▶ _Assignment_
For each line in the data that includes "first", make a copy.
Source information START
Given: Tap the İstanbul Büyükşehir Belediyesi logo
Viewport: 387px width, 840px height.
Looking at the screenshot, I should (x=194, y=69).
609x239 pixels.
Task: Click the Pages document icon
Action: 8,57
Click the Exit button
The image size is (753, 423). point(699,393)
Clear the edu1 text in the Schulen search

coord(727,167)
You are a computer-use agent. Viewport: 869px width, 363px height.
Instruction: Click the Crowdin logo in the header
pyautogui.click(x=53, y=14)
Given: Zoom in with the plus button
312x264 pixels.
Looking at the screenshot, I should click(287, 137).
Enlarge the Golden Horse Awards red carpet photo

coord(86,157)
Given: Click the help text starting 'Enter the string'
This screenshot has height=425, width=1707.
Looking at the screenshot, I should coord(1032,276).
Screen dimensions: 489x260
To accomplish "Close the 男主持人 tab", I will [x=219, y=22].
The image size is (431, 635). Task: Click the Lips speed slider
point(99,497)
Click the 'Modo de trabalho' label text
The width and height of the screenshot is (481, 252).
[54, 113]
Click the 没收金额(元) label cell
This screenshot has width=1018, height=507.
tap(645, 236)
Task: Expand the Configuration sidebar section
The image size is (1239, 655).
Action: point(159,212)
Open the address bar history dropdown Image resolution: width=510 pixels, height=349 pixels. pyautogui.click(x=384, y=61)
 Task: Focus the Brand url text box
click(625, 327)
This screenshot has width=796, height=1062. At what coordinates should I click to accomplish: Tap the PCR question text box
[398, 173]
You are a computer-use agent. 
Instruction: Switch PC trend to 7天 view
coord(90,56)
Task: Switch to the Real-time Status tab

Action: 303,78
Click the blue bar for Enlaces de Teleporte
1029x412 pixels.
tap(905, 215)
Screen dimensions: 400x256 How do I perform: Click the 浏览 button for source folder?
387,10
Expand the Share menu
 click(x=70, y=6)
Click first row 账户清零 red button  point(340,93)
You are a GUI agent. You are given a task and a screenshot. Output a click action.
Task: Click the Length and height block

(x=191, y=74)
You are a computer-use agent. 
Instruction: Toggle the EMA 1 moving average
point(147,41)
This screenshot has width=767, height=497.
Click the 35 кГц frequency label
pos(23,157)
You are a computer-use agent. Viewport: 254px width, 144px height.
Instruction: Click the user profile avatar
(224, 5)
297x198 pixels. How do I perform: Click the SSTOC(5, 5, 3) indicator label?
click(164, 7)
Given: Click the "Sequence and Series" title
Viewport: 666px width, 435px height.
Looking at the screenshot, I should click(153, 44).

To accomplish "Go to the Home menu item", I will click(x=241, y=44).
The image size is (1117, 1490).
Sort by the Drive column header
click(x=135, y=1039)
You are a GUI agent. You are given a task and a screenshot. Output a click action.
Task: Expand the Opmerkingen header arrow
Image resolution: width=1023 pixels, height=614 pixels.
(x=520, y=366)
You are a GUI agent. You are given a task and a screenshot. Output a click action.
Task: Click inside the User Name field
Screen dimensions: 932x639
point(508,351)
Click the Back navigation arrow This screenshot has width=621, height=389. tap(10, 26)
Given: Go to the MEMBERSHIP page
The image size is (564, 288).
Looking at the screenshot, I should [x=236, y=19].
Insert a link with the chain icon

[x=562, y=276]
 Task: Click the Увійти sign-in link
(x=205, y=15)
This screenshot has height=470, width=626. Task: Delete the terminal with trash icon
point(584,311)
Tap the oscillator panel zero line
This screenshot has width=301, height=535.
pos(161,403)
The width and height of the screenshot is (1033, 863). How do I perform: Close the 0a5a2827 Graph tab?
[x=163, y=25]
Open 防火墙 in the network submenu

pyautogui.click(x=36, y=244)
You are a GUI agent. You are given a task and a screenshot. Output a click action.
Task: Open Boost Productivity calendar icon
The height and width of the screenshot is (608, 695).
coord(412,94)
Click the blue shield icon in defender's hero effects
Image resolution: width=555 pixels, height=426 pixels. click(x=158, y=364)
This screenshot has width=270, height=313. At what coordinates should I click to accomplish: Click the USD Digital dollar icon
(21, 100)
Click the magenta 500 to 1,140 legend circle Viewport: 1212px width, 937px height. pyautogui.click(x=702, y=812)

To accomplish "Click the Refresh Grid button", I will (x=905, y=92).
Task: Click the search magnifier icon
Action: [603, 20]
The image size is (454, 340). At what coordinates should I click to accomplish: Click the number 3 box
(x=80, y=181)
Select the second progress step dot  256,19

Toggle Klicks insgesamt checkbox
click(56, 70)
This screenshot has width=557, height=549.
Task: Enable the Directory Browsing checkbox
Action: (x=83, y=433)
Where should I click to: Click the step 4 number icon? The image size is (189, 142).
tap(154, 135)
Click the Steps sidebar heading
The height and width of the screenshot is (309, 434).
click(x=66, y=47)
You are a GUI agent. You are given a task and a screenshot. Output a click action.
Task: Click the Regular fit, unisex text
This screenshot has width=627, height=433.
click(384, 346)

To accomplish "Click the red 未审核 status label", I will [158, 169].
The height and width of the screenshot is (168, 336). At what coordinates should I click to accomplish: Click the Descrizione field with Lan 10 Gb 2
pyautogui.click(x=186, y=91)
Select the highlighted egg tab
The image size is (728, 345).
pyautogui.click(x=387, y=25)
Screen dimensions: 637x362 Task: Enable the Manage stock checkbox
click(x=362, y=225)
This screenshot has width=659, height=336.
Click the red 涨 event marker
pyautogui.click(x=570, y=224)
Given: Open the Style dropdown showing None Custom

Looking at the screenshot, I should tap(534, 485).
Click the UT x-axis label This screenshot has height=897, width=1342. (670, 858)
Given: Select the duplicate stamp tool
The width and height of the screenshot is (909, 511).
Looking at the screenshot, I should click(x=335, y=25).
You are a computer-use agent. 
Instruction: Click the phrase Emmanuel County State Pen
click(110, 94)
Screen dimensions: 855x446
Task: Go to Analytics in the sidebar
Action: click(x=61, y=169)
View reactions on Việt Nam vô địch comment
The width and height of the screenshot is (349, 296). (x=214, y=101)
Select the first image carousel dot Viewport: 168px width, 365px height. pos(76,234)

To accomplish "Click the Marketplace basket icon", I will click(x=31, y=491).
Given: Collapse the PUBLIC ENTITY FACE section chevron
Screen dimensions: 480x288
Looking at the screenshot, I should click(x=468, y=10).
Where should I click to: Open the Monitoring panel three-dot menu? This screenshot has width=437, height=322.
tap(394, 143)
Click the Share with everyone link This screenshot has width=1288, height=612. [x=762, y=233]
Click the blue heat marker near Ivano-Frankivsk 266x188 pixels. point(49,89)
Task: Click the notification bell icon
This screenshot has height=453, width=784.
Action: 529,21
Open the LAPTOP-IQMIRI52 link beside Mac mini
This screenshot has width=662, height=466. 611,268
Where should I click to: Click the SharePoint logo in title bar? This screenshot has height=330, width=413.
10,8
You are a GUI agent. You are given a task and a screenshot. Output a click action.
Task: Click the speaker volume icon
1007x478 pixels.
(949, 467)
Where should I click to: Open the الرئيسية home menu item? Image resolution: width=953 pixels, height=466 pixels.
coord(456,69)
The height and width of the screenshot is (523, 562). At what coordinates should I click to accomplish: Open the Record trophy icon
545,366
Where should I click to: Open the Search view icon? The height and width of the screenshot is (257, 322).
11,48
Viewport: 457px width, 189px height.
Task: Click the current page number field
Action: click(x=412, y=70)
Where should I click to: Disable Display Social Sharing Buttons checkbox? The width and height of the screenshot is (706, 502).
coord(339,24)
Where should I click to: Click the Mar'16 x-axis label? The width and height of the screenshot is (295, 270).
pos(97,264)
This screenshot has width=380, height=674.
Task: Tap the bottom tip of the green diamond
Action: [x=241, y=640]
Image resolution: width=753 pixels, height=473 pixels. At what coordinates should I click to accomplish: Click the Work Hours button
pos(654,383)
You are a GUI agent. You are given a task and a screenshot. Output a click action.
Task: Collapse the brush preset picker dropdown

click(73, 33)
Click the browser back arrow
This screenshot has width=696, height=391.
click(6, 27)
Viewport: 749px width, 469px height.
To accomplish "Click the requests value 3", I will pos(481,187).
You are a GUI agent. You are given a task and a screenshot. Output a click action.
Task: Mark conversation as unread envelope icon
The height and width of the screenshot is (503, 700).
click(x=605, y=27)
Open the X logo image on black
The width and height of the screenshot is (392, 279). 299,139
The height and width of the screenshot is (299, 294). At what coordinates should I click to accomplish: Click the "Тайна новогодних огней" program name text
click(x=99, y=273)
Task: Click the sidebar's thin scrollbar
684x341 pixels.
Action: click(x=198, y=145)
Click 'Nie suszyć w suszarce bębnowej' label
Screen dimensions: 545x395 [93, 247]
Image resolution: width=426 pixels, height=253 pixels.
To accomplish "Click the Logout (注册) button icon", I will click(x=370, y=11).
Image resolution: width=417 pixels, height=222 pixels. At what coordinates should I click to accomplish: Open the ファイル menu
Source information END
▶ _Solution to the problem_
Click first row 账户清零 red button  point(340,93)
Select the first image carousel dot Viewport: 168px width, 365px height. pos(76,234)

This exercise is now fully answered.